Venimos de otros paisajes. Venimos de reírnos y de llorar. En algún momento entre esos extremos, también me dijo que la convierta en un personaje de mis novelas. Yo no quise preguntar. No te quise preguntar por qué preferías ser un personaje si tenías el protagónico de mi atención. Eras el centro de mi deseo. No existía en mi universo nada más que vos. Si ya eras inmortal ¿Por qué descender?, me pregunté, pero no te lo pregunté. No quise.

En aquellos paisajes nuestros cuerpos se amaron y nuestras almas se abrieron, pero no del todo. Me dijo que me amaba y yo le creí un poco. Y dijo mi nombre, con esa textura de su voz…. Luego, mientras nos vestimos y sin mirarme me preguntó: querés que te lleve a dónde vas… ¿Tenés auto?, pregunté. No, te llevo en subte, tonto. ¡De nuevo ese tono! Ahora no dice mi nombre, me dice tonto. Dónde aprenden las mujeres a hablarnos así. A darnos existencia al decir nuestro nombre, inclusive al decirnos tonto o soquete o cuquito. Nos seducen y no nos damos cuenta. O me doy cuenta cuando ya es demasiado tarde y me llevaste de las narices, en el mejor de los casos, a mil cielos e infiernos, sin que pueda discernir cuál es cuál.

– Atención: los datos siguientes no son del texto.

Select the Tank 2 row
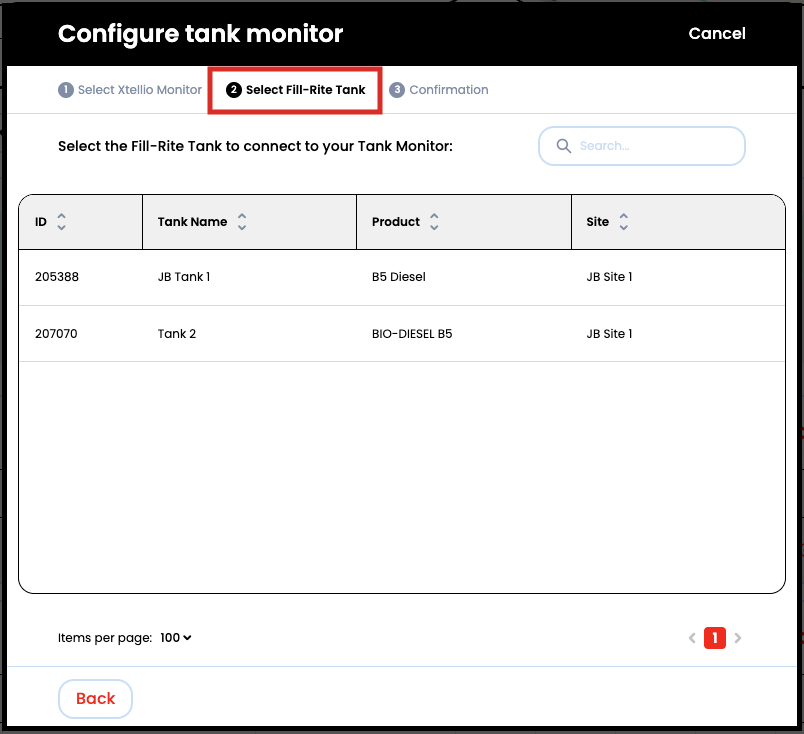Image resolution: width=804 pixels, height=734 pixels. (x=177, y=334)
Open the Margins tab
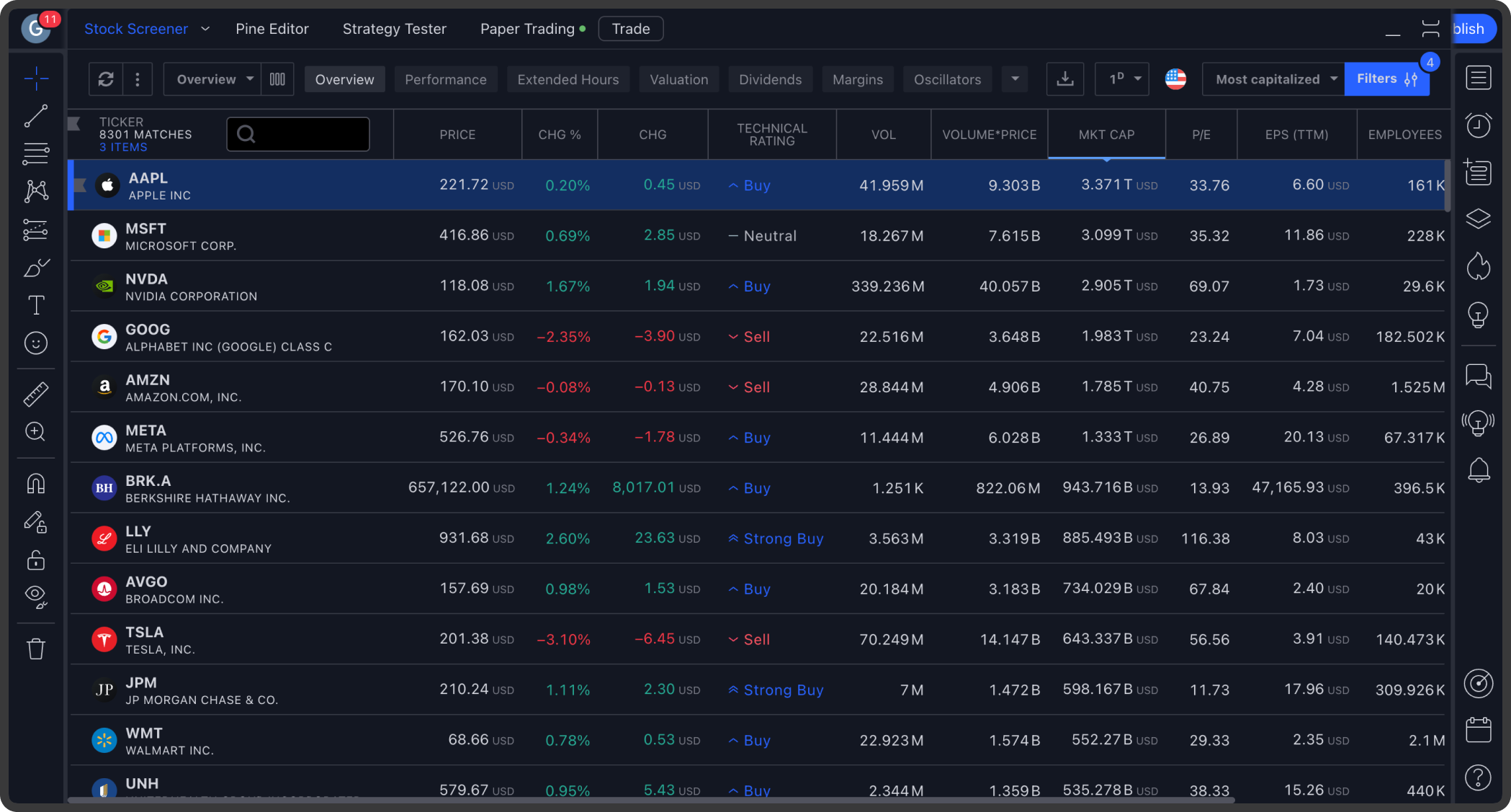This screenshot has width=1511, height=812. [858, 78]
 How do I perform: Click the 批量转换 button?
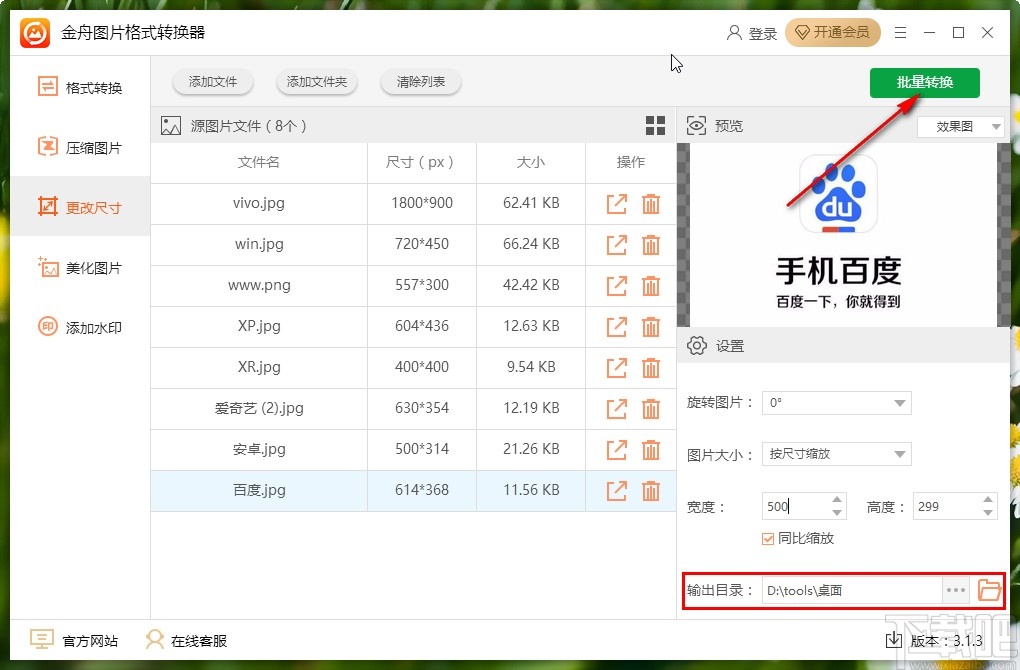pos(924,83)
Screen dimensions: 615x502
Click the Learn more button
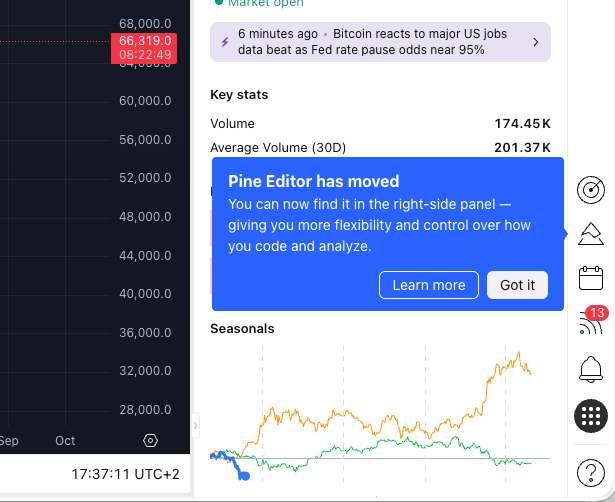click(428, 285)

Te llevo en subte, tonto, me dijo mientras rebotaba contra el piso. Porque rebotas todo el tiempo como si fueras Agustina y, de paso yo soy Bender. ¿Viste que no necesitas que te escriba? Porque ya estás en una historia literaria, creada nada menos que por Abelardo Castillo. Esto sucedió antes. Antes de que salgamos a la lluvia, abrazados y al amparo del raquítico paraguas. Antes de que en una metáfora tan cercana que fue literal, nos tragara la tierra. De la mano nos reímos. En cuanto el tren se detiene en la estación en que debemos bajar, nos soltamos solo de la mano que nos aferraba al vagón. Subimos unas escaleras mojadas que me sacan de las entrañas. El aire frío golpea mi alma. Caminamos lento rumbo al beso que finalmente me das tan cerca de mi boca que me hace llorar. Y te fuiste para siempre, como cada vez que te vas.